[start of Page extract]

Hedonism is certainly an initially plausible view, but it faces problems as a philosophy of happiness you apply to your own life. For one, there are things that feel good that are bad for you, like doing heroin, and there are things that feel bad that are good for you, like exercising. Hedonism needs to do some work to give the right place to these pains that seem to make us happy and pleasures that lead to misery.

 

This approach faces issues about how to understand the way pleasures relate to each other and to pain. It is tempting to think of pleasures as happiness atoms that really differ only in intensity. It is also tempting to think of pains as negative pleasures and of neither pleasant nor painful experiences as zero. And it would be awesome if we could determine the happiness of life by summing up the pleasures and pains of different moments in life.

 

Tempting as this might seem, this model of pleasure does not stand up to critical scrutiny. What does the pleasure of reading your favorite book have in common with sexual pleasures?  What value do you get when you add the pleasure of achieving a big life goal with the pain of losing your best friend? Is the sum total positive (is it a better than a neutral experience? Or is it negative (worse than a neutral experience)?

Smile of Victory

Neither answer seems to get it right. It’s not better or worse than neutral. it’s in some ways better and in others worse. In short, our pleasure and our happiness are too complex to try to fit into a single dimension with positive and negative values.

[end of Page extract]
[start of Available data]

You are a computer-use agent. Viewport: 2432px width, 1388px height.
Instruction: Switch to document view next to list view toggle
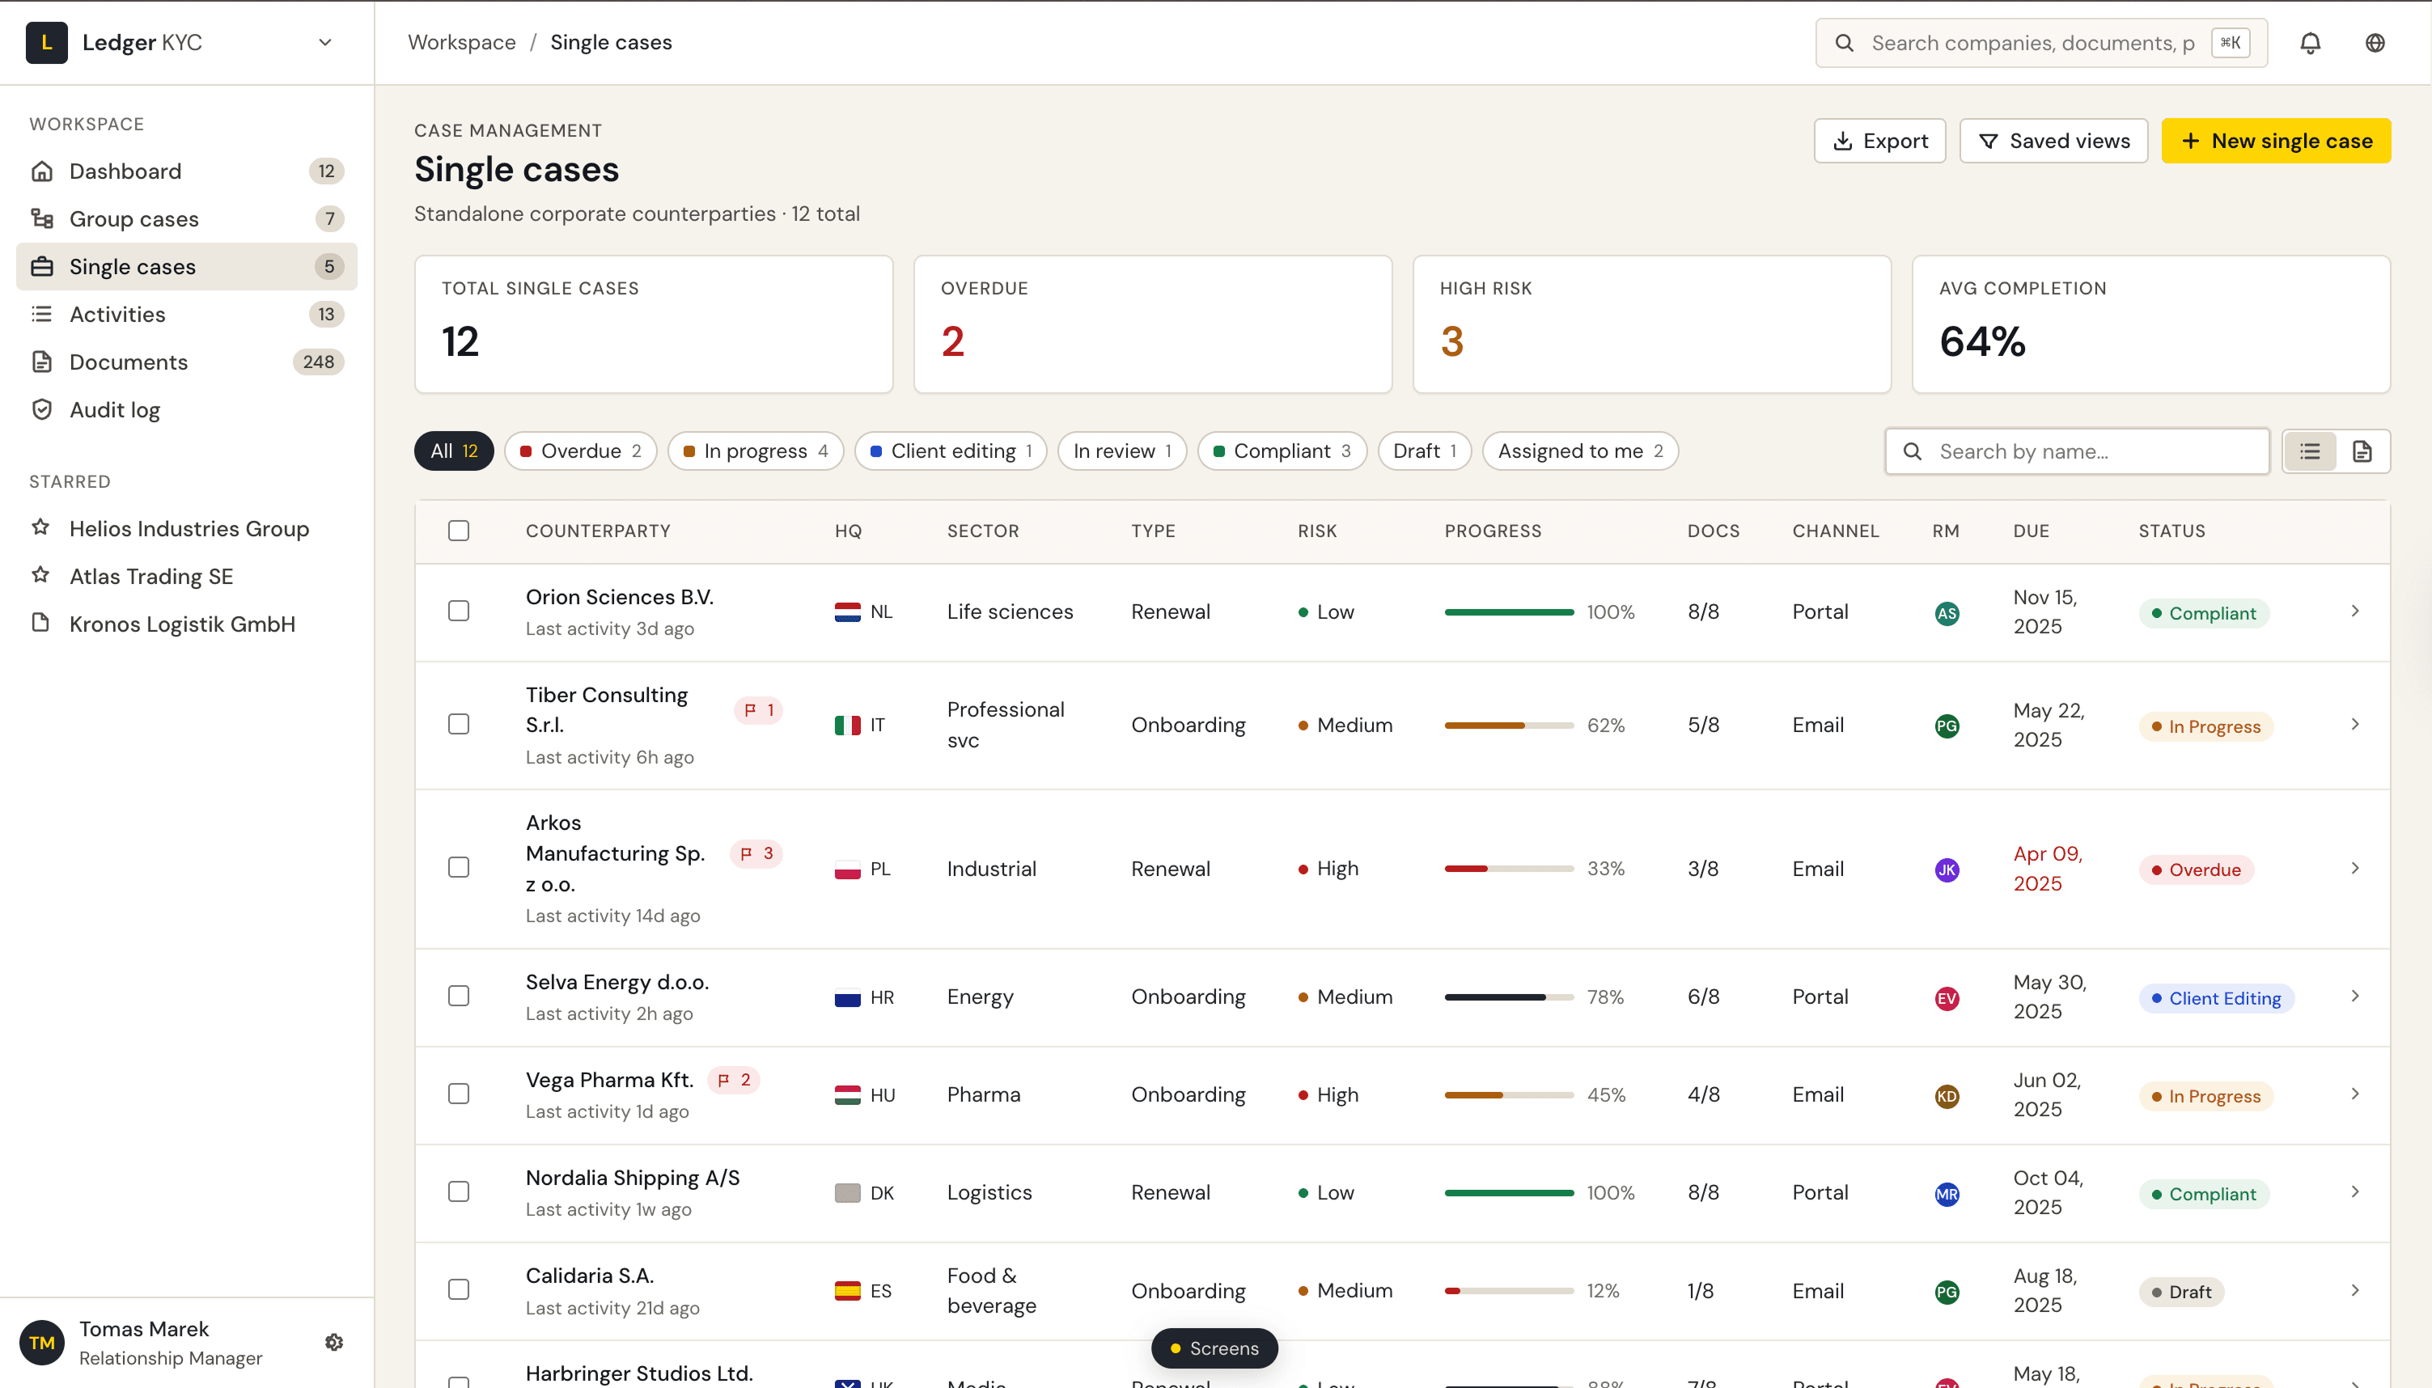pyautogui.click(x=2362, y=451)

[end of Available data]

# Brief
Continue the passage on hedonism and happiness from where it stops, in a few more paragraphs.

# Final answer
Another worry comes from psychological research that suggests a “hedonic treadmill” in human psychology. The basic idea is that people have a tendency to improving circumstances so that more (or higher quality) resources are required to get the same level of pleasure as before. These treadmill effects suggest that it gets harder and harder to feel as good as you’ve felt in the past. If you’re a hedonist, this means that being happier becomes harder and harder as you go through life.

 

A final worry with this approach to happiness is that it makes happiness something in the head, a state of mind. This opens up the possibility of false happiness that is based on lies. Like the happiness of a deluded fool who thinks everybody loves him but who people only pretend to like and secretly despise. This might be a life that feels good, but it is not the kind of life you’d wish on a friend or a child. To that extent, it is not a truly happy life.

 

Ultimately, it seems too flat-footed to think that happiness is all about pleasure and pain. And because of hedonic treadmill effects, adopting this philosophy of happiness can set you up for failure in trying to achieve happiness. Pleasure is important to a happy life, but happiness is not simply pleasure.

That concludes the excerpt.